Action item:
Could you transcribe every record below exactly as it stands?

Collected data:
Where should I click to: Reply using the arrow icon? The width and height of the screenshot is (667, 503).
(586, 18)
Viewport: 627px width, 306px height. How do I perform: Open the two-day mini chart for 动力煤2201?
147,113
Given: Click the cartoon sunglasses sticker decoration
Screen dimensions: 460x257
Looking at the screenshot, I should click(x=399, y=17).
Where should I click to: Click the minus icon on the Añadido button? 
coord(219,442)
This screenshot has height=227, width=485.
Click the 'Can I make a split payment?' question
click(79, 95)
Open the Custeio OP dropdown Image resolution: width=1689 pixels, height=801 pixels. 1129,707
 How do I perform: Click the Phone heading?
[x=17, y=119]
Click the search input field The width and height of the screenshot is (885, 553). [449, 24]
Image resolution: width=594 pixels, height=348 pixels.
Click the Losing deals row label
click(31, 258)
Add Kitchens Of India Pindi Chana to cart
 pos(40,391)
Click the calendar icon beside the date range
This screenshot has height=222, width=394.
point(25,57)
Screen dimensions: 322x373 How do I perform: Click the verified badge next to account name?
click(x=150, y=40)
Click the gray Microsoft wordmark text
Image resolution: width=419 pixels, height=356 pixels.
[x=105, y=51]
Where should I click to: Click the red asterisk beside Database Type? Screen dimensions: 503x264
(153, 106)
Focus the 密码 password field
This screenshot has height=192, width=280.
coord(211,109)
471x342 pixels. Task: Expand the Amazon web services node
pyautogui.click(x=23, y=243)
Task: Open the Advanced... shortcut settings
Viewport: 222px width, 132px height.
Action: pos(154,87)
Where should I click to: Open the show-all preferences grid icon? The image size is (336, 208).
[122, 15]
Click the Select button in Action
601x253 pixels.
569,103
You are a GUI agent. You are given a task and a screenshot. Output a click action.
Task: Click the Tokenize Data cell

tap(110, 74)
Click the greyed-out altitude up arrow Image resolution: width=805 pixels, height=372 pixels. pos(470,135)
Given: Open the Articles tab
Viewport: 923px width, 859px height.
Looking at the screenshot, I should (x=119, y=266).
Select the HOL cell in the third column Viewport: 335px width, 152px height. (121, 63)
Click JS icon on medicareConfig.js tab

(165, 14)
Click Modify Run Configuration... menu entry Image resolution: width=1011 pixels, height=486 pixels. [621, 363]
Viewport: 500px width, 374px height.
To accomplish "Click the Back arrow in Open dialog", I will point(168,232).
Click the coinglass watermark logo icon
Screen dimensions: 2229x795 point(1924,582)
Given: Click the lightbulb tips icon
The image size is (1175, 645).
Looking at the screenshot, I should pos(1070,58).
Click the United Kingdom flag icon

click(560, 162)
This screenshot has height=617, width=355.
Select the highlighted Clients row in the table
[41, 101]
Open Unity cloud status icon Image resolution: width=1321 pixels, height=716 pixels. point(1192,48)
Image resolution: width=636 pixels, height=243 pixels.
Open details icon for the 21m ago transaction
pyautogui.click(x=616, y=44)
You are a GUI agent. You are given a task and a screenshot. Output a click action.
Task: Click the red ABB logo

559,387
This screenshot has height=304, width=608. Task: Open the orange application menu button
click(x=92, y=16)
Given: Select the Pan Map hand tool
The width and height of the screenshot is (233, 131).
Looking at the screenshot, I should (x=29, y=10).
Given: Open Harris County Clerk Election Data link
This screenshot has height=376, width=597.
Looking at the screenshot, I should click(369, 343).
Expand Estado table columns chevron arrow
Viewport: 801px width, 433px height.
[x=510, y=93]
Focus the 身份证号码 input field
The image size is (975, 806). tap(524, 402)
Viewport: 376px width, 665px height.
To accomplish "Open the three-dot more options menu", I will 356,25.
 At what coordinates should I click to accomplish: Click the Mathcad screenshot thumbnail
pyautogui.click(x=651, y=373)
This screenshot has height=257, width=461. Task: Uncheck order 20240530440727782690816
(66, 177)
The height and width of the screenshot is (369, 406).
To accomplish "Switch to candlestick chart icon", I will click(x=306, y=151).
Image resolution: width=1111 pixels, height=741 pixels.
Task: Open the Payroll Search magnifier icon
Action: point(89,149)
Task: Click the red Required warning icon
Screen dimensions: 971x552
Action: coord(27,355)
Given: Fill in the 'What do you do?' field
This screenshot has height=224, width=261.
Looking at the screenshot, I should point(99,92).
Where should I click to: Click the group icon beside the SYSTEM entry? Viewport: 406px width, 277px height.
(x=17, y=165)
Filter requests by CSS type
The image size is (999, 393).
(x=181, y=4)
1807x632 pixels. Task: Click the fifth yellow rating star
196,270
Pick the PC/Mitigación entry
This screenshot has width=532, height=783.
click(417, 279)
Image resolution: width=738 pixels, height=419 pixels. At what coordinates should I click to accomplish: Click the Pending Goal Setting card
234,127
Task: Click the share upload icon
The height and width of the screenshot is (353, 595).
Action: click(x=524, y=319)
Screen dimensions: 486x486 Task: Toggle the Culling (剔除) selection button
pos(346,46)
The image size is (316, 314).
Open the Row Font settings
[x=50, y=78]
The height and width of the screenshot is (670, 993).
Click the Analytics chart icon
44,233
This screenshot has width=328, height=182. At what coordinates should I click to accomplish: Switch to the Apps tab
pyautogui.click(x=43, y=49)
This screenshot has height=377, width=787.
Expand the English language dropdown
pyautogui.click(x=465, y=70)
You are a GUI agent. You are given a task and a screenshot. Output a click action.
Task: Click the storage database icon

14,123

Exercise output:
Where should I click to: Reply using the arrow icon? The width and height of the screenshot is (667, 503).
(586, 18)
Viewport: 627px width, 306px height. How do I perform: Open the two-day mini chart for 动力煤2201?
147,113
Given: Click the cartoon sunglasses sticker decoration
Screen dimensions: 460x257
Looking at the screenshot, I should click(x=399, y=17).
Where should I click to: Click the minus icon on the Añadido button? 
coord(219,442)
This screenshot has height=227, width=485.
Click the 'Can I make a split payment?' question
click(79, 95)
Open the Custeio OP dropdown Image resolution: width=1689 pixels, height=801 pixels. 1129,707
 How do I perform: Click the Phone heading?
[x=17, y=119]
Click the search input field The width and height of the screenshot is (885, 553). [449, 24]
Image resolution: width=594 pixels, height=348 pixels.
Click the Losing deals row label
click(31, 258)
Add Kitchens Of India Pindi Chana to cart
 pos(40,391)
Click the calendar icon beside the date range
This screenshot has height=222, width=394.
point(25,57)
Screen dimensions: 322x373 How do I perform: Click the verified badge next to account name?
click(x=150, y=40)
Click the gray Microsoft wordmark text
Image resolution: width=419 pixels, height=356 pixels.
[x=105, y=51]
Where should I click to: Click the red asterisk beside Database Type? Screen dimensions: 503x264
(153, 106)
Focus the 密码 password field
This screenshot has height=192, width=280.
coord(211,109)
471x342 pixels. Task: Expand the Amazon web services node
pyautogui.click(x=23, y=243)
Task: Open the Advanced... shortcut settings
Viewport: 222px width, 132px height.
Action: pos(154,87)
Where should I click to: Open the show-all preferences grid icon? The image size is (336, 208).
[122, 15]
Click the Select button in Action
601x253 pixels.
569,103
You are a GUI agent. You are given a task and a screenshot. Output a click action.
Task: Click the Tokenize Data cell

tap(110, 74)
Click the greyed-out altitude up arrow Image resolution: width=805 pixels, height=372 pixels. pos(470,135)
Given: Open the Articles tab
Viewport: 923px width, 859px height.
Looking at the screenshot, I should (x=119, y=266).
Select the HOL cell in the third column Viewport: 335px width, 152px height. (121, 63)
Click JS icon on medicareConfig.js tab

(165, 14)
Click Modify Run Configuration... menu entry Image resolution: width=1011 pixels, height=486 pixels. [621, 363]
Viewport: 500px width, 374px height.
To accomplish "Click the Back arrow in Open dialog", I will point(168,232).
Click the coinglass watermark logo icon
Screen dimensions: 2229x795 point(1924,582)
Given: Click the lightbulb tips icon
The image size is (1175, 645).
Looking at the screenshot, I should pos(1070,58).
Click the United Kingdom flag icon

click(560, 162)
This screenshot has height=617, width=355.
Select the highlighted Clients row in the table
[41, 101]
Open Unity cloud status icon Image resolution: width=1321 pixels, height=716 pixels. point(1192,48)
Image resolution: width=636 pixels, height=243 pixels.
Open details icon for the 21m ago transaction
pyautogui.click(x=616, y=44)
You are a GUI agent. You are given a task and a screenshot. Output a click action.
Task: Click the red ABB logo

559,387
This screenshot has height=304, width=608. Task: Open the orange application menu button
click(x=92, y=16)
Given: Select the Pan Map hand tool
The width and height of the screenshot is (233, 131).
Looking at the screenshot, I should (x=29, y=10).
Given: Open Harris County Clerk Election Data link
This screenshot has height=376, width=597.
Looking at the screenshot, I should click(369, 343).
Expand Estado table columns chevron arrow
Viewport: 801px width, 433px height.
[x=510, y=93]
Focus the 身份证号码 input field
The image size is (975, 806). tap(524, 402)
Viewport: 376px width, 665px height.
To accomplish "Open the three-dot more options menu", I will 356,25.
 At what coordinates should I click to accomplish: Click the Mathcad screenshot thumbnail
pyautogui.click(x=651, y=373)
This screenshot has height=257, width=461. Task: Uncheck order 20240530440727782690816
(66, 177)
The height and width of the screenshot is (369, 406).
To accomplish "Switch to candlestick chart icon", I will click(x=306, y=151).
Image resolution: width=1111 pixels, height=741 pixels.
Task: Open the Payroll Search magnifier icon
Action: point(89,149)
Task: Click the red Required warning icon
Screen dimensions: 971x552
Action: coord(27,355)
Given: Fill in the 'What do you do?' field
This screenshot has height=224, width=261.
Looking at the screenshot, I should point(99,92).
Where should I click to: Click the group icon beside the SYSTEM entry? Viewport: 406px width, 277px height.
(x=17, y=165)
Filter requests by CSS type
The image size is (999, 393).
(x=181, y=4)
1807x632 pixels. Task: Click the fifth yellow rating star
196,270
Pick the PC/Mitigación entry
This screenshot has width=532, height=783.
click(417, 279)
Image resolution: width=738 pixels, height=419 pixels. At what coordinates should I click to accomplish: Click the Pending Goal Setting card
234,127
Task: Click the share upload icon
The height and width of the screenshot is (353, 595).
Action: click(x=524, y=319)
Screen dimensions: 486x486 Task: Toggle the Culling (剔除) selection button
pos(346,46)
The image size is (316, 314).
Open the Row Font settings
[x=50, y=78]
The height and width of the screenshot is (670, 993).
Click the Analytics chart icon
44,233
This screenshot has width=328, height=182. At what coordinates should I click to accomplish: Switch to the Apps tab
pyautogui.click(x=43, y=49)
This screenshot has height=377, width=787.
Expand the English language dropdown
pyautogui.click(x=465, y=70)
You are a GUI agent. You are given a task and a screenshot. Output a click action.
Task: Click the storage database icon

14,123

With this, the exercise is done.